Old Boxing Matches
Watching old boxing matches on DVDs tells us something about some of the ways in which American society has changed.
The first thing I noticed about the boxers back in the era of Joe Louis, from the 1930s into the 1950s, is that they all wore regulation boxing trunks and they didn’t have tattoos. There was no trying to outdo each other with garish boxing trunks or wild tattoos. They didn’t try to stare each other down when the referee was giving them instructions before the fight.
Seldom did any of these boxers go in for showboating during the fight. There was no denigrating the other fighter, either before or after the fight.
After Joe Louis knocked out an opponent, any comment he made was usually along the lines of “He’s a good fighter and very game.” Sometimes Louis would add, “He had me worried for a while,” though there was seldom any real reason to worry.

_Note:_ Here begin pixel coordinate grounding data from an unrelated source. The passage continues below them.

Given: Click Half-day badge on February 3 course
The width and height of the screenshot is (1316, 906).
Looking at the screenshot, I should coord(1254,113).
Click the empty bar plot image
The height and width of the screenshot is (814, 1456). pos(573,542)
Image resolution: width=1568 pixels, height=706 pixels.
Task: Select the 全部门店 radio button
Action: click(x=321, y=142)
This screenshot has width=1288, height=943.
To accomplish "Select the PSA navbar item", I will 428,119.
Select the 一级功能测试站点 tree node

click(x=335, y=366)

One of the few fighters who did give Joe Louis a real battle, and who was ahead on points when Louis knocked him out, was Billy Conn. But, when Conn lost his balance in their much anticipated rematch, Louis simply let him regain his balance before continuing the fight. How many boxers today would do that, especially against someone who was a real threat?
Although Joe Louis was widely respected as a model of sportsmanship, he was by no means the only one who behaved like a gentleman in the ring. That became a norm that heavyweight champions after him tried to live up to, until the 1960s.
Early in his career, Louis was upset by Max Schmeling, who knocked him out. Although Schmeling was from Germany and some tried to depict him as a Nazi, Schmeling went over to help Louis to his feet after the knockout.
In their rematch, the first thing Max Schmeling did upon entering the ring was go over to Louis’ corner to shake hands with him, even before going to his own corner. It was a gesture that distanced him from the Aryan supremacy interpretation of his victory over Louis that the Nazi regime in Germany had made after their first fight.
The loutish, loudmouth and childish displays that have become all too common today in boxing, as well as in other sports, began in the 1960s, like so many other signs of social degeneration.
What about the quality of the fighters themselves? There have been great fighters in both earlier and later times. Mike Tyson’s one-round knockouts electrified many boxing fans but Joe Louis still holds the record for one-round knockouts in heavyweight championship fights.
The only way you can be sure who hit harder would be to be on the receiving end of their punches– and none of the boxing pundits ever agreed to do that.
Louis’ punches tended to be short and quick, but guys went down like they had been struck by lightning. When Louis knocked out Jimmy Braddock– the “Cinderella Man”– to win the championship, Braddock lay face down on the canvas without moving while he was counted out, and afterwards his handlers had to come out from his corner to get him back on his feet.
It was much the same story when Rocky Marciano won the championship from Jersey Joe Walcott. After a right to the jaw from Marciano, Walcott fell limp. As he fell, his arm got tangled in the ropes, so that Walcott fell forward, with the top of his head resting on the canvas. He was counted out in that position without moving a muscle– and his handlers too had to come get him and revive him, before they could take him back to his corner.
How would the fighters of the past do against the bigger and heavier fighters of a later era? We will never know. What we do know is that Rocky Marciano, who was strictly a knockout fighter, never fought as heavy as 190 pounds and Joe Louis was at his best at no more than 200 pounds.
It is much easier to compare the referees. The old-timers didn’t keep issuing warning after warning, for round after round. They penalized violations. More lax officiating may be why so many fights in recent times have had so many clinches and so much wrestling and dirty fighting.
That too is unfortunately a reflection of the general trends of our time.